* _YOUR OBJECTIVE_: From the entries that follow, copy every line with the word "dropdown".

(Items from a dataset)
· · · · ·

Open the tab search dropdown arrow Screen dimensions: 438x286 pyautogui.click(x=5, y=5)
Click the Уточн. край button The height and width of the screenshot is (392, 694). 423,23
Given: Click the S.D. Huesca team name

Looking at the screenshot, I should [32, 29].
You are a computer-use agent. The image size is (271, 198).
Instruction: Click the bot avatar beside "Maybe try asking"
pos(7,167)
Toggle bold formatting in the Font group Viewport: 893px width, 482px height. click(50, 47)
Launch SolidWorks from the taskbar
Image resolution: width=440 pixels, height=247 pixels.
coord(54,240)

· · · · ·

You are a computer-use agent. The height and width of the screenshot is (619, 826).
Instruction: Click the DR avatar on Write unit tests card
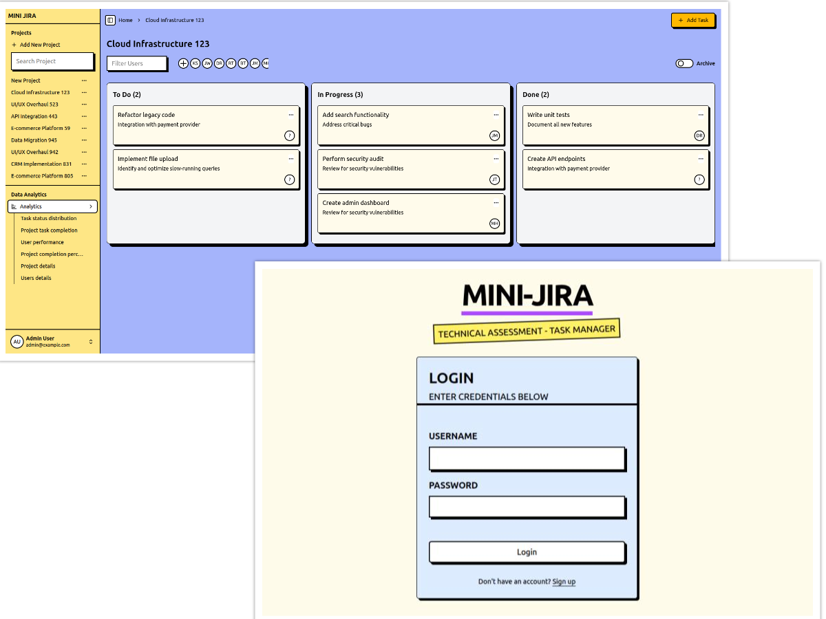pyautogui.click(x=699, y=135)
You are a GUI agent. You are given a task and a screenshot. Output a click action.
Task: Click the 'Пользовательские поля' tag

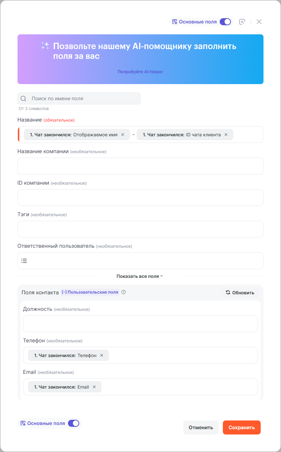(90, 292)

· · · · ·

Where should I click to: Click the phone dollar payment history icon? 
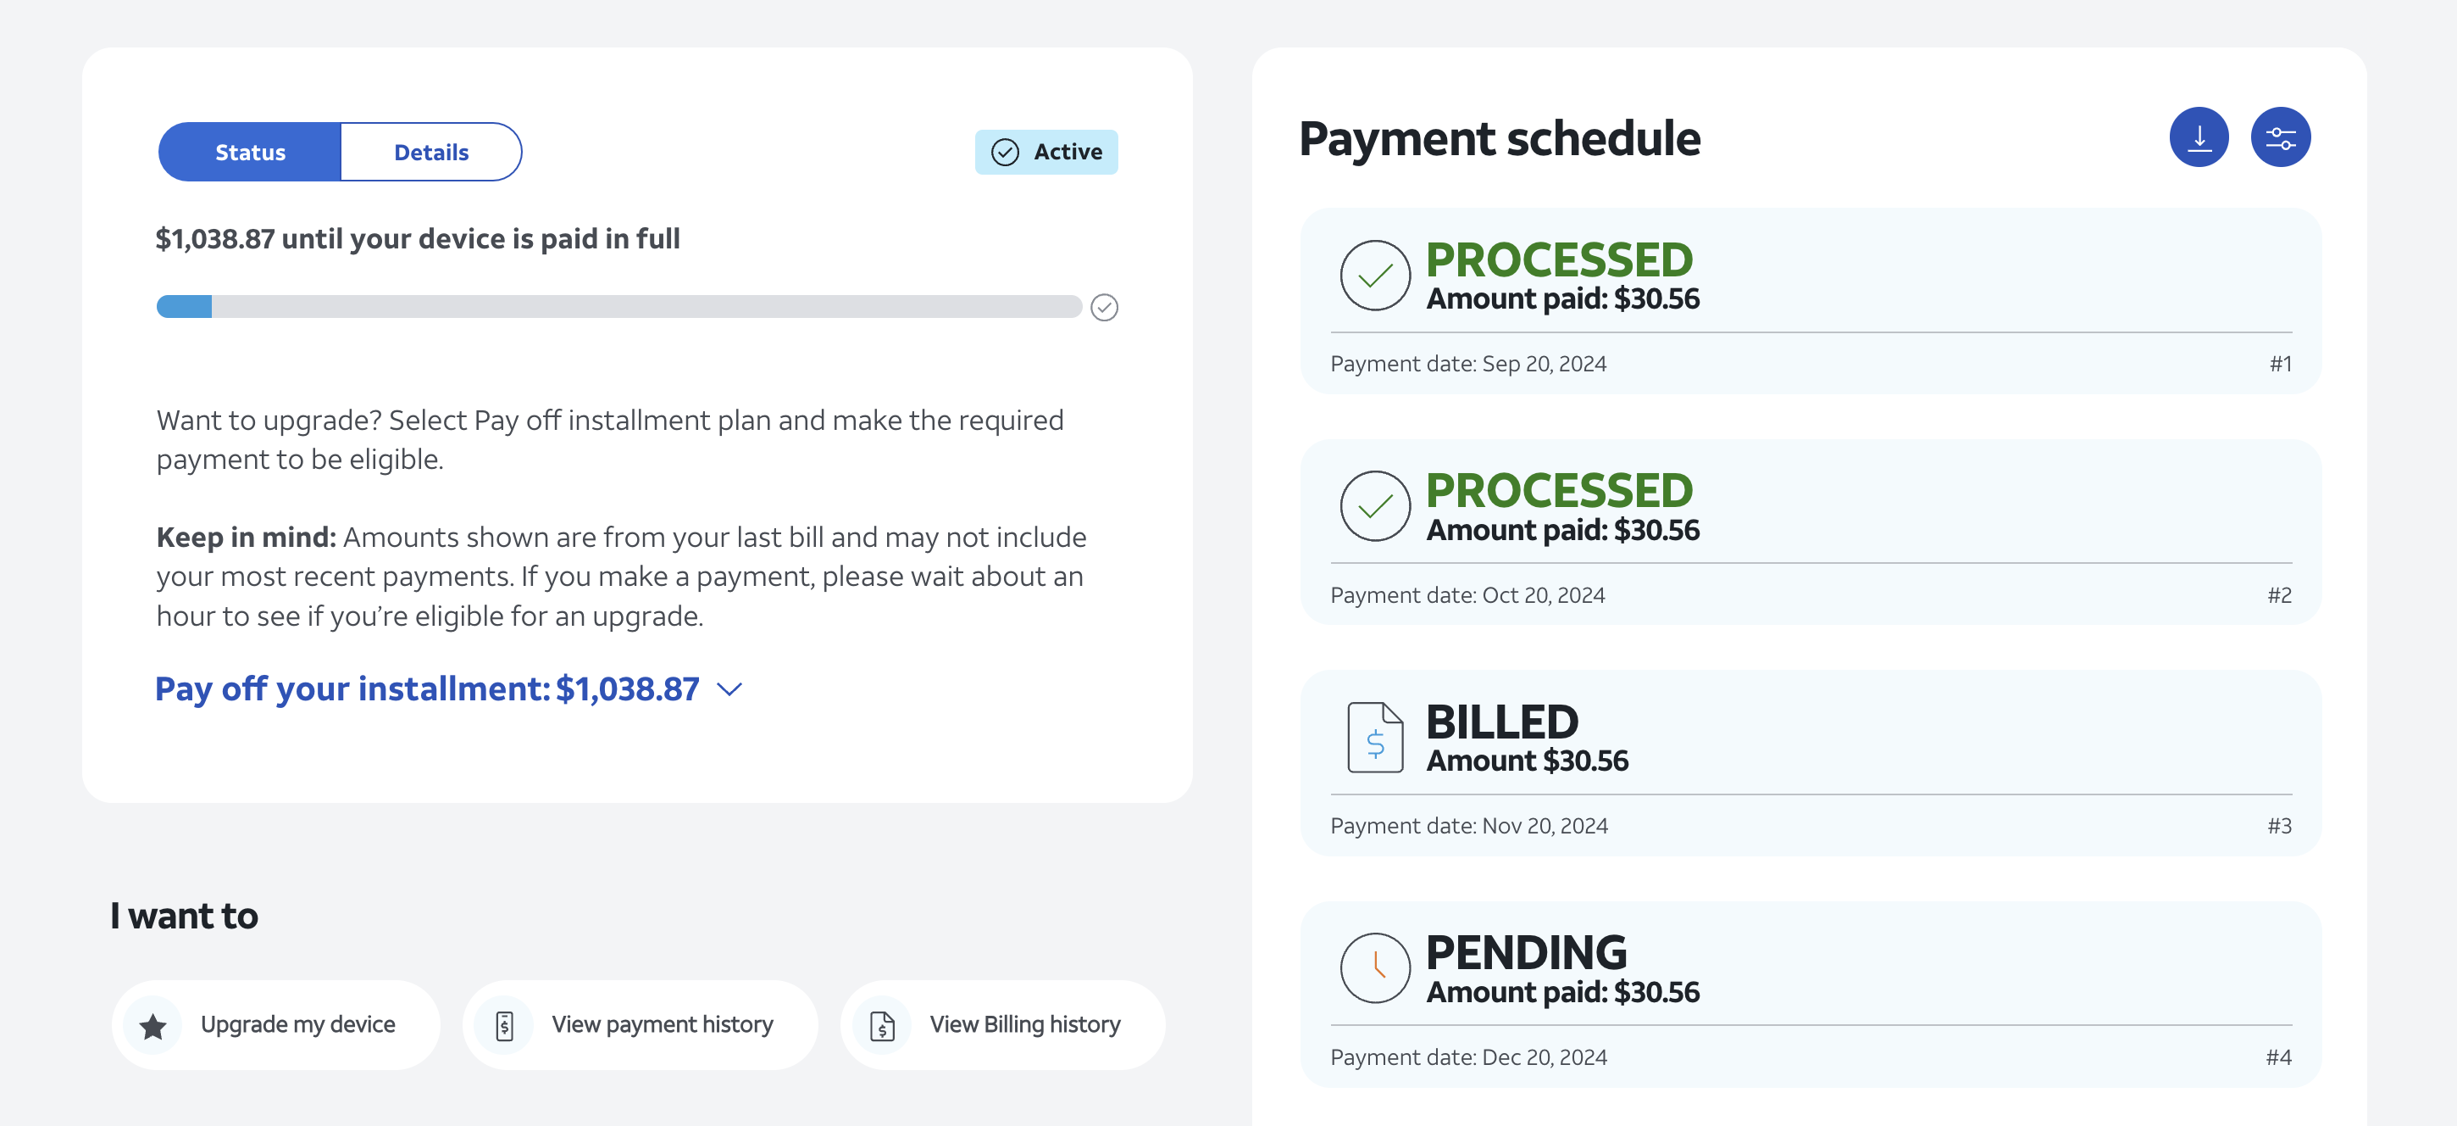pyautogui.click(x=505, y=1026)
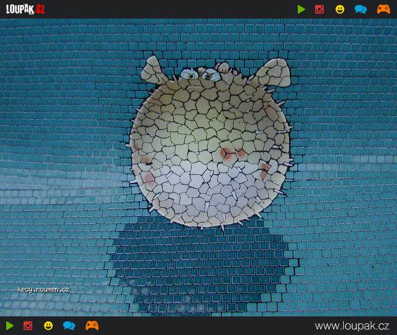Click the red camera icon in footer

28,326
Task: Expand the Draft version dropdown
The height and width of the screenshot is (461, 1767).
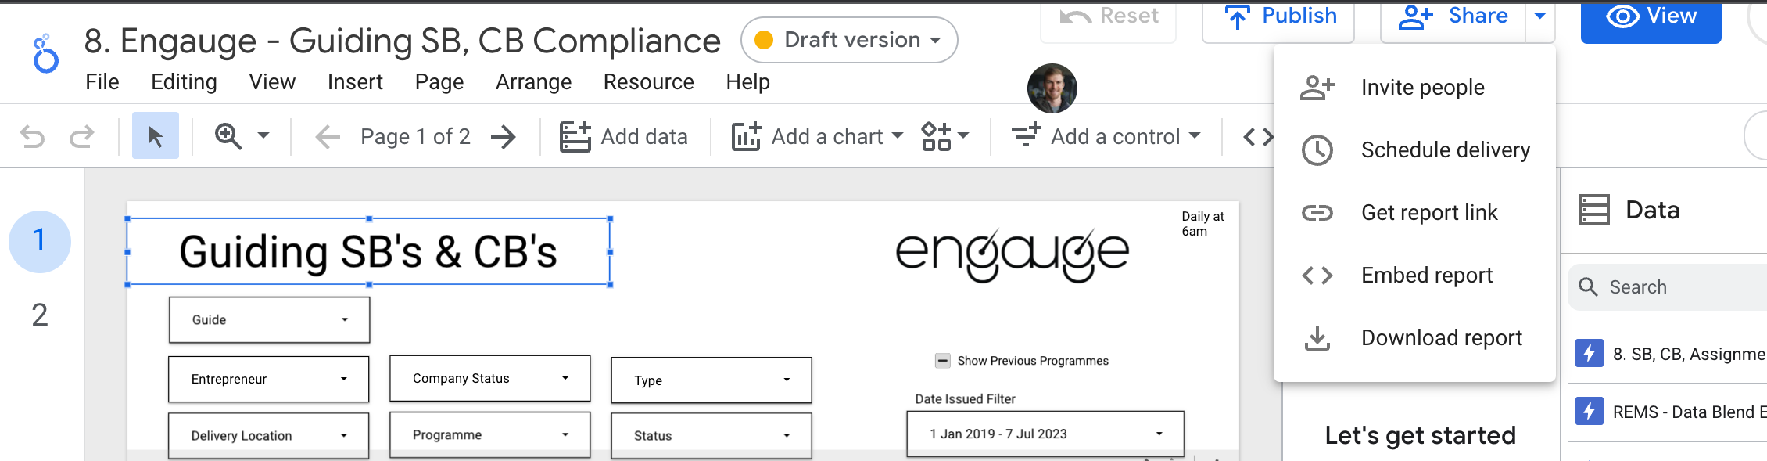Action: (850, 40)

· · · · ·

* _SOLVED PROBLEM_:
Open the tab search dropdown arrow Screen dimensions: 438x286 pyautogui.click(x=5, y=5)
Task: Expand the Draft version dropdown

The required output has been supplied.